◆ TASK PROMPT
In the records below, find the line containing "1092x1092 pixels. Task: Select" and return it together with every later line, exactly as written; pictures are to be omitted.

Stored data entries
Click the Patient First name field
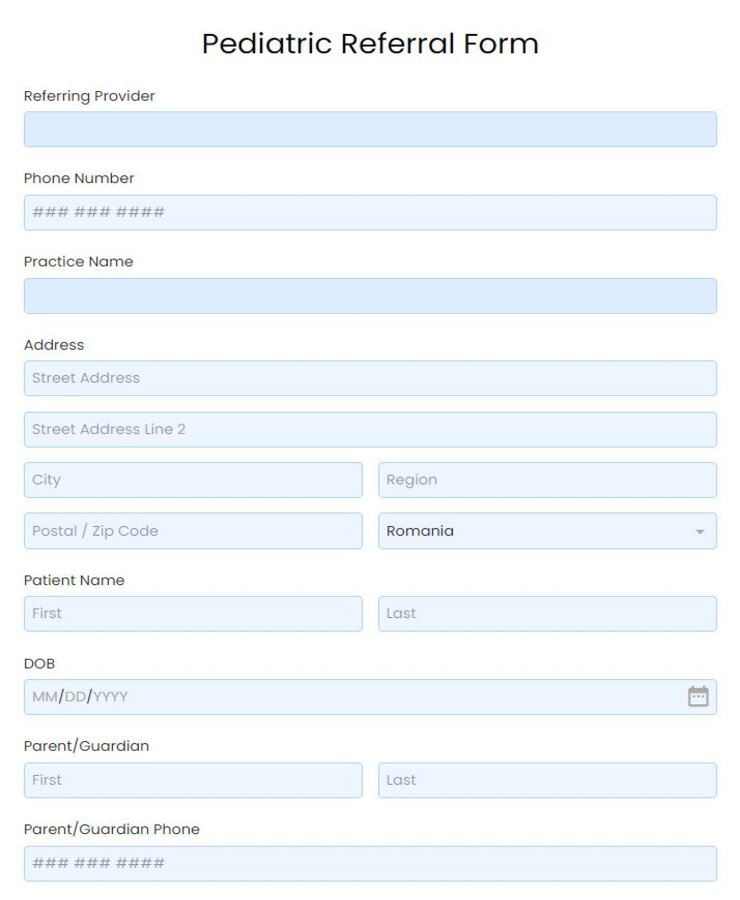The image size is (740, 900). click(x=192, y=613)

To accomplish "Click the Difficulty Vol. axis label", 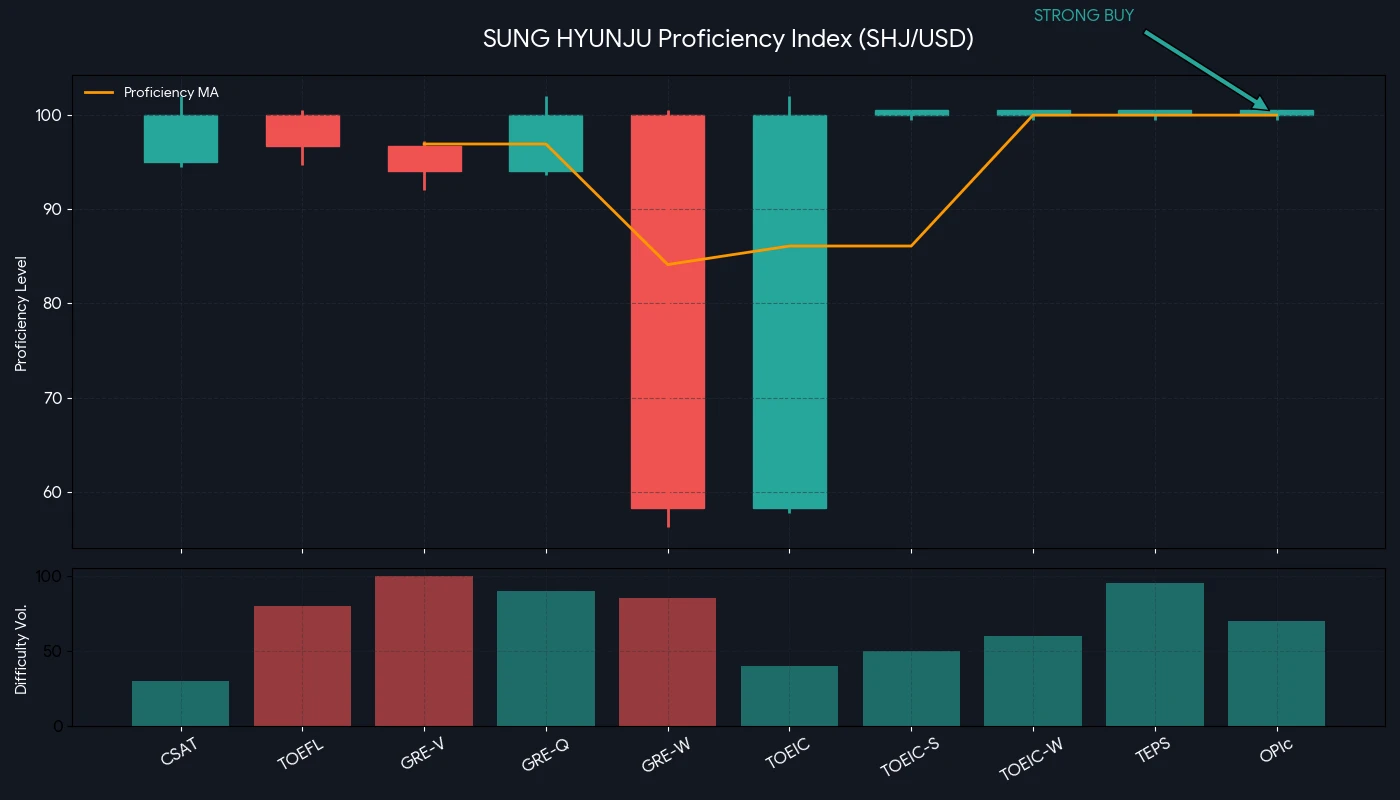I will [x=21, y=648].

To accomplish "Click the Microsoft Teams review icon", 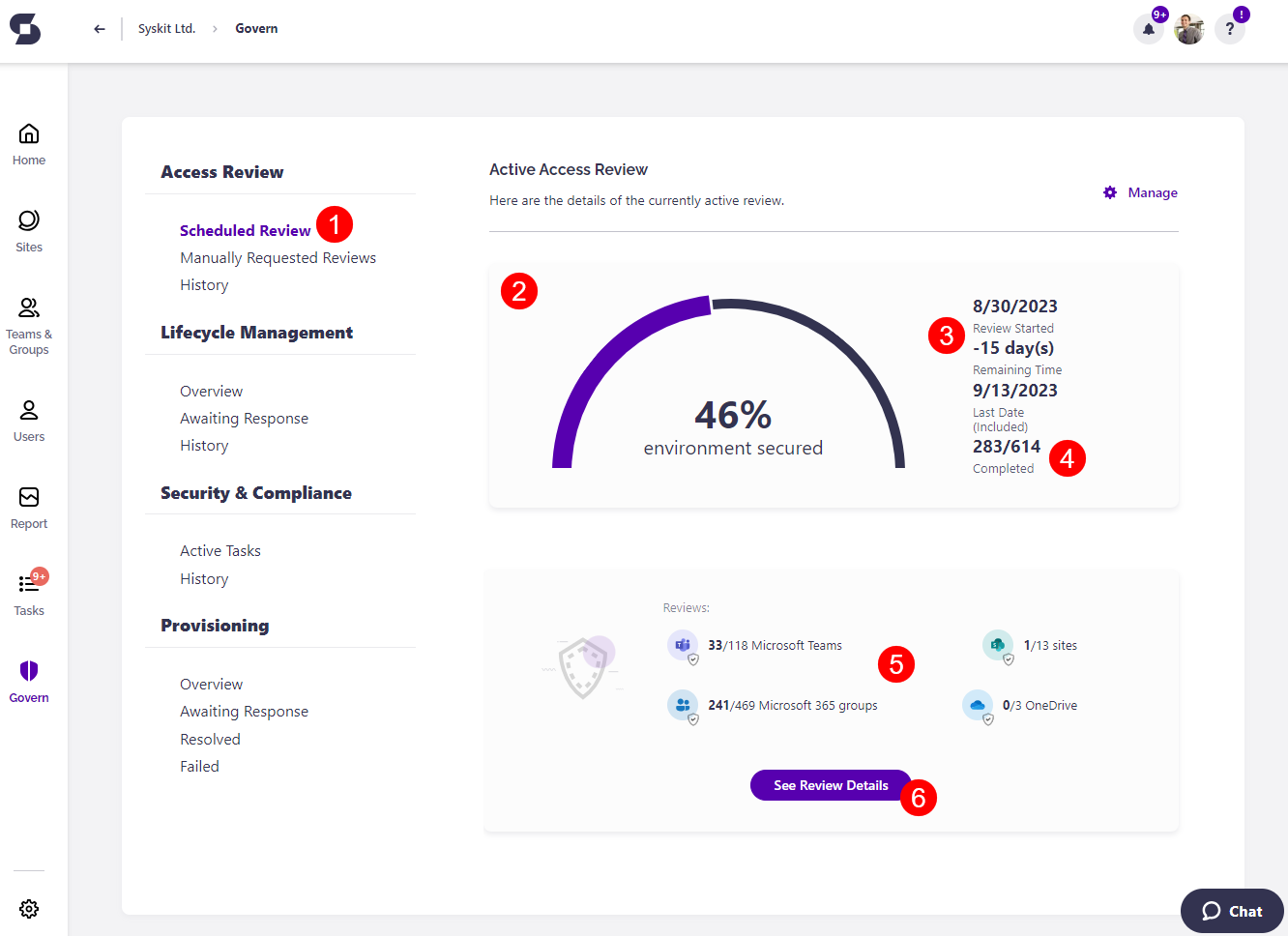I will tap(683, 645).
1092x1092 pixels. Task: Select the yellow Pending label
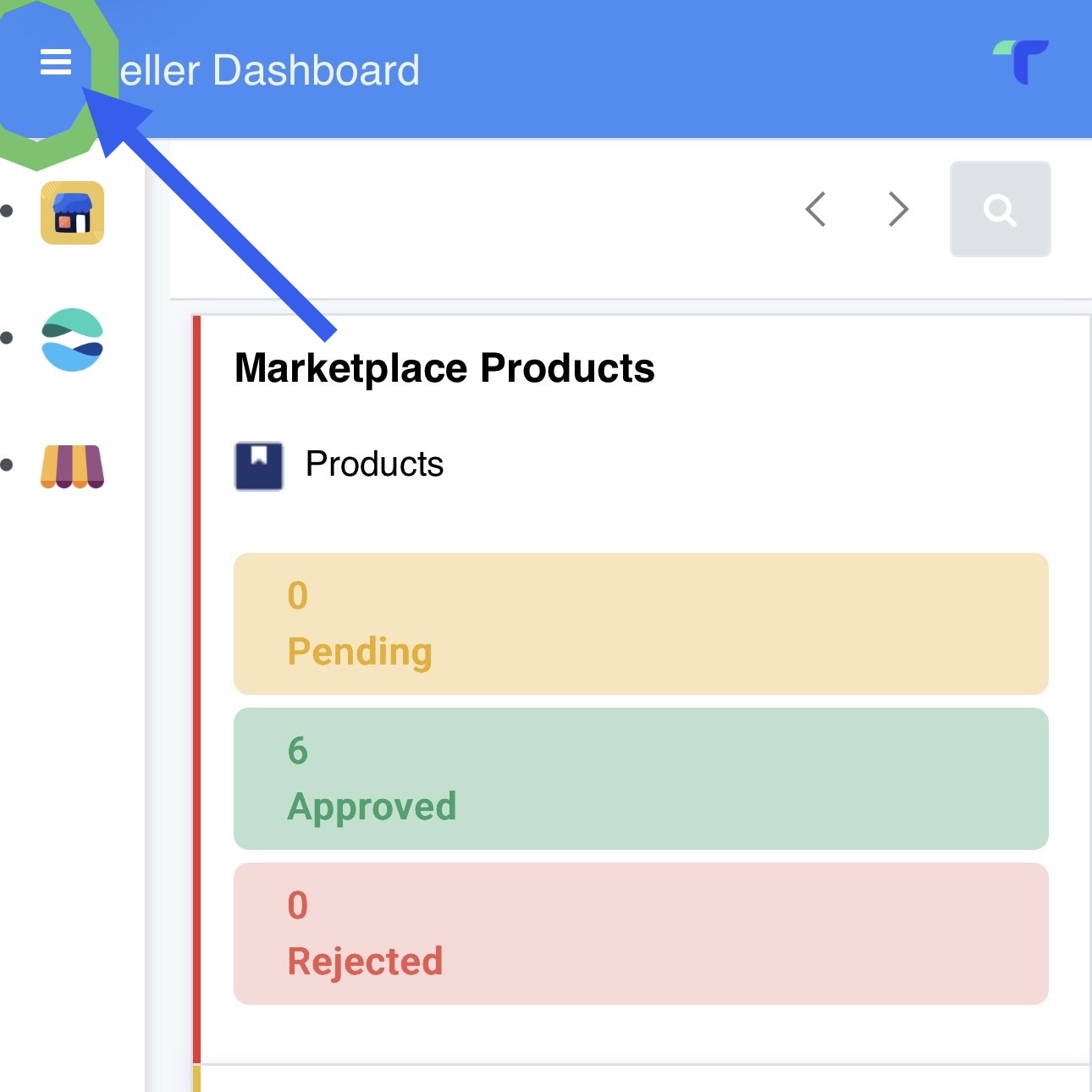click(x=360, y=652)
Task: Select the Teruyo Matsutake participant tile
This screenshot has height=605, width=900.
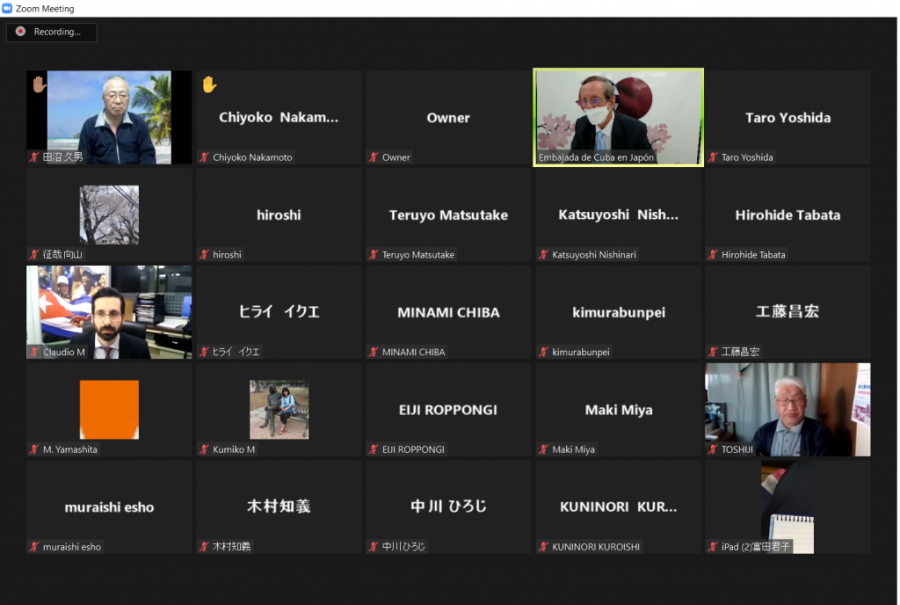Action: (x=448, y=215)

◆ OUTPUT OF THE TASK
1092x1092 pixels. Task: Select the yellow Pending label
click(x=360, y=652)
Task: Select the Teruyo Matsutake participant tile
This screenshot has height=605, width=900.
Action: (x=448, y=215)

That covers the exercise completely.